Greedy Algorithms

4 minute read

A greedy algorithm, as the name suggests, always makes the choice that seems to be the best at that moment. This means that it makes a locally-optimal choice in the hope that this choice will lead to a globally-optimal solution.

They never look backwards at what they’ve done to see if they could optimise globally. This is the main difference between Greedy and Dynamic Programming.

Limitations of Greedy Algorithms

Sometimes greedy algorithm fails to find the optimal solution because it does not consider all available data and make choices which seems best at that moment.

A famous example for this limitation is searching the largest path in a tree.

Greedy Algorithm - Searching Largest Path

Greedy Algorithm for searching the largest path in a tree

The greedy algorithm fails to solve this problem because it makes decisions purely based on what the best answer at the time is: at each step it did choose the largest number and solve the problem as 7 -> 12 -> 6 -> 9. Total is: 34.

But obviously, this is not the optimal solution. Correct solution to this problem is, 7 -> 3 -> 1 -> 99. Total is: 110.

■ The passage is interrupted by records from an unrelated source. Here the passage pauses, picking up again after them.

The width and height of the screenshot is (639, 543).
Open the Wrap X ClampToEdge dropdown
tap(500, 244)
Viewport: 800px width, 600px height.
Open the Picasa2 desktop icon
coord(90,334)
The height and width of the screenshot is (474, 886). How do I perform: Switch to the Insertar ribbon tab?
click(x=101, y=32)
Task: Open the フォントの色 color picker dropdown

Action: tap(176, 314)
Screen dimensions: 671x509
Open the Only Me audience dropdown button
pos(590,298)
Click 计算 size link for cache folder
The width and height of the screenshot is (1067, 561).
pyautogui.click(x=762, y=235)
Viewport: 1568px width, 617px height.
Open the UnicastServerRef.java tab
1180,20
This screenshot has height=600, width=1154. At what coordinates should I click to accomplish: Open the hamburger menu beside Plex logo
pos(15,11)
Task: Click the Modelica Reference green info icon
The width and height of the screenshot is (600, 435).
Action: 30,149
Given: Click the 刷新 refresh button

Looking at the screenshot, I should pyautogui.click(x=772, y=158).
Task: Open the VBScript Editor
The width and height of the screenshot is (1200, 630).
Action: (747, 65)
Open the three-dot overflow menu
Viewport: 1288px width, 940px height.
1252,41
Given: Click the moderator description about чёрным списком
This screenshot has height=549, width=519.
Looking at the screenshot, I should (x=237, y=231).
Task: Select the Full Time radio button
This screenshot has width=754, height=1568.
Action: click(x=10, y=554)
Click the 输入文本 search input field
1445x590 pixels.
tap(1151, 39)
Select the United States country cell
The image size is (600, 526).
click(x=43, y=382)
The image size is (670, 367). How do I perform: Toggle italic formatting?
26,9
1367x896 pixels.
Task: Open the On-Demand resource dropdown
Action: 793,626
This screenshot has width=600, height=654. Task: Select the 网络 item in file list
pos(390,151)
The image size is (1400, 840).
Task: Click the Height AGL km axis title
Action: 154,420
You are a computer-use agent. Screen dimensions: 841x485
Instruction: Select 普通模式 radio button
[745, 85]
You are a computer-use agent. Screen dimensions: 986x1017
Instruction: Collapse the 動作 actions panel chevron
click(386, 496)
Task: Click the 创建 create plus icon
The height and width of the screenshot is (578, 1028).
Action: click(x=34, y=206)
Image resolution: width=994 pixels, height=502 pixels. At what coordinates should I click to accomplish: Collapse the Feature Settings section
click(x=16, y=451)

Minimum Coin Change Problem

A good example to understand Greedy Algorithms better is; the minimum coin change problem.

In this problem, the aim is to find the minimum number of coins with particular value which add up to a given amount of money. These types of optimization problems is often solved by Dynamic Programming or Greedy Algorithms.

Say you’re a cashier in Istanbul and need to give someone 2 lira (₺) and 67 kuruş (kr) using as few coins1 as possible. How would you do it?

For reference, this is the denomination of each coin in Turkey:

[1 kr, 5 kr, 10 kr, 25 kr, 50 kr, 1 (100 kr)]

Turkish Coins

For returning 2 lira (₺) and 67 kuruş (kr), you’d take the highest-value coin you could. A lira, another lira, then a 50 kr, a 10 kr, a 5 kr and finally two 1 kr. That’s a greedy algorithm, because you’re always greedily choosing the coin that covers the biggest portion of the remaining amount.

Implementation

denominations = [1, 5, 10, 25, 50, 100]
# 100kr is ₺1


def return_change(change, denominations):
    to_give_back = [0] * len(denominations)

    # starting with the largest coin, goes through denominations list
    # and also keeps track of the counter, pos.
    for pos, coin in enumerate(reversed(denominations)):
        # while we can still use coin, use it until we can't
        while coin <= change:
            change = change - coin
            to_give_back[pos] += 1
    return to_give_back


print(return_change(267, denominations))
# returns [2, 1, 0, 1, 1, 2]
# 2x ₺1 (100 kr), 1x 50kr, 0x 25kr, 1x 10kr, 1x 5kr, 2x 1kr = 267kr = ₺2.67

The runtime of this algorithm is dominated by the 2 loops, thus it is O(n2).